On Friday I went running. I ran out three miles and then back three miles—and had a young man ride his bike next to me the entire three miles back. He initially rode past me on the other side of the road, but he kept looking back at me and then eventually slowed down to my pace and biked along at my pace on the other side of the road. I was annoyed and wanted to tell him to get lost, but like a good PCV I breathed deeply and continued to smile at and greet everyone I passed. After two miles he biked over to my side of the road and said something. I had my headphones in so I pulled on ear out, “what?” I asked, annoyed. “Where are you running to?” he asked. “Laura.” (Most everyone knows my mission as Laura Vicuña Secondary School, or Laura for short.) “Where are you from?” he asked. “Listen, I’m not here to converse” and I put my headphone back in my ear. He took the hint and biked back over to his side of the road and continued to bike along at my pace all the way back to the mission. When we get there I took a sharp turn and sprinted behind his bike into the mission, so he wouldn’t be tempted to try to start conversation again.
Ann bought us a pack of cookies that we were thoroughly enjoying.
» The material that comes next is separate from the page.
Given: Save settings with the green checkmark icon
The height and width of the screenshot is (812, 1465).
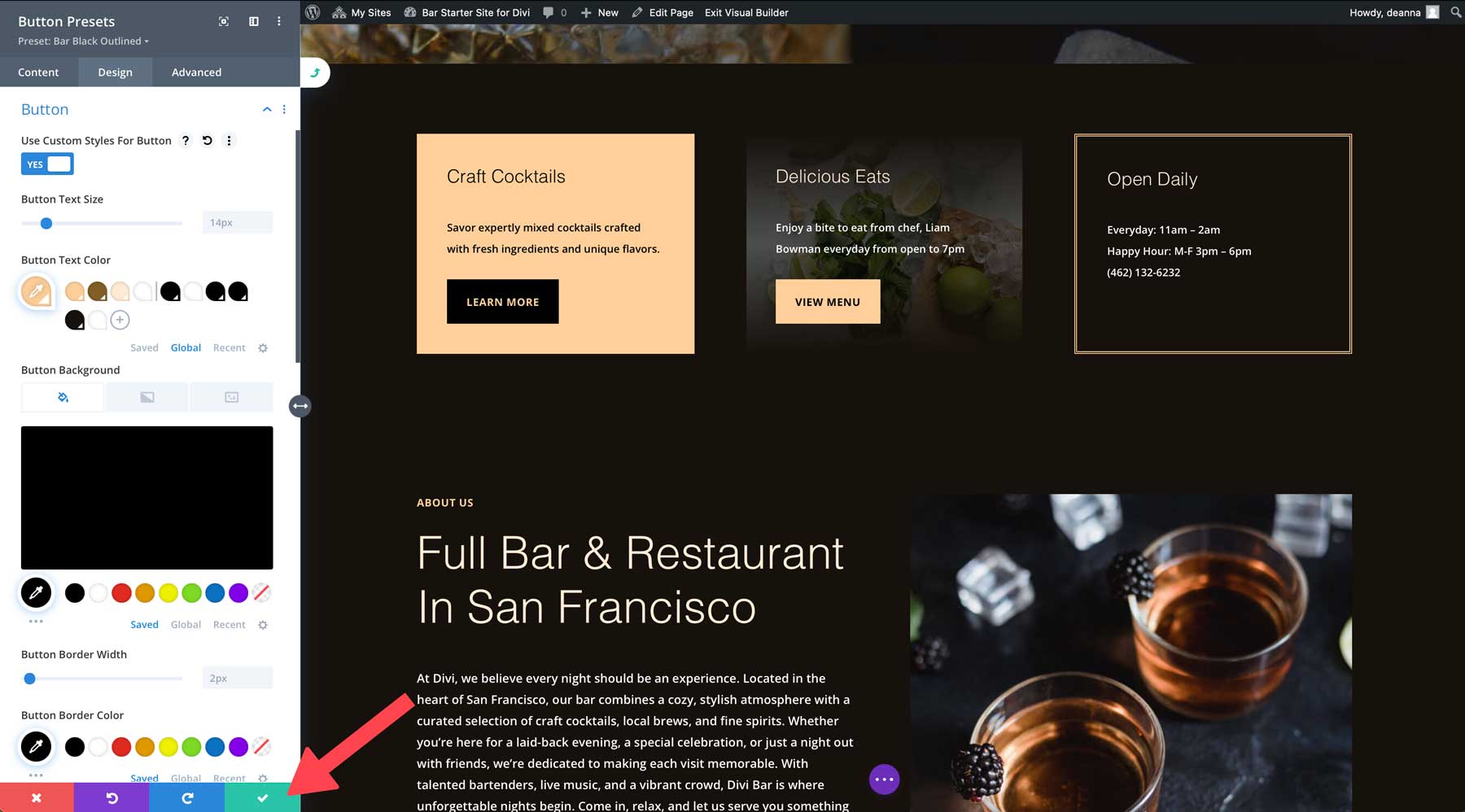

At one point, one fell and broke open and I saw a little bit of mold on the inside. We both laughed and shrugged, oh well. And yes, we finished the cookies.
I was looking at capulanas in stalls in the market. One young man selling said “look over here at this side, they are the prettier ones!” “You mean the more expensive ones” I responded. He smiled, busted. “But of course the prettier ones are the more expensive ones right?”
A Spanish volunteer who was here a few months ago left with me a balloon kit that he hadn’t had time to use with the kids. Since today was Easter, we decided to break out the kit with the girls. Turns out I make a killer balloon dog. And my hat isn’t half-bad, neither is my sword. Add balloon shape-making to my list of strange-and-not-necessarily-useful skills I have acquired while in the Peace Corps (others include prying a window open with a garden hoe to break in when you have locked the keys inside, scraping out the insides of a coconut and makinge coconut milk, shaking out peanut coverings using the wind, changing the plug on an appliance cord from a Chinese plug to a Mozambican one, killing and de-feathering a chicken, smelling out a dead rat, etc). On that subject, a few weekend ago out at Tsene (which is very remote) a fellow PCV Jon’s flip flop broke. Since he didn’t have another option for the rest of the weekend until we left Tsene, he successfully tied it together with palm leaves.
Since we are taking the GMAT in July, Ann and I have been making vocabulary flashcards and keeping them on us at all times. Apparently people here don’t use flashcards. The people who have seen me use them (including my colleagues) have been completely mystified as to how this method of studying works, even after I explain it. I also try to use it as a teaching tool, since we are taking the test in July, but have started studying already (in a country where people study the night before or the day of). Even one of the Sisters who I love and who is really hard-working and motivated has come up to me a couple times and asked me to help her with English. I tell her I would love to and she said, great, because she has a test on Thursday. Sorry, but there is nothing I can teach you in three days that you didn’t learn in a semester of classes.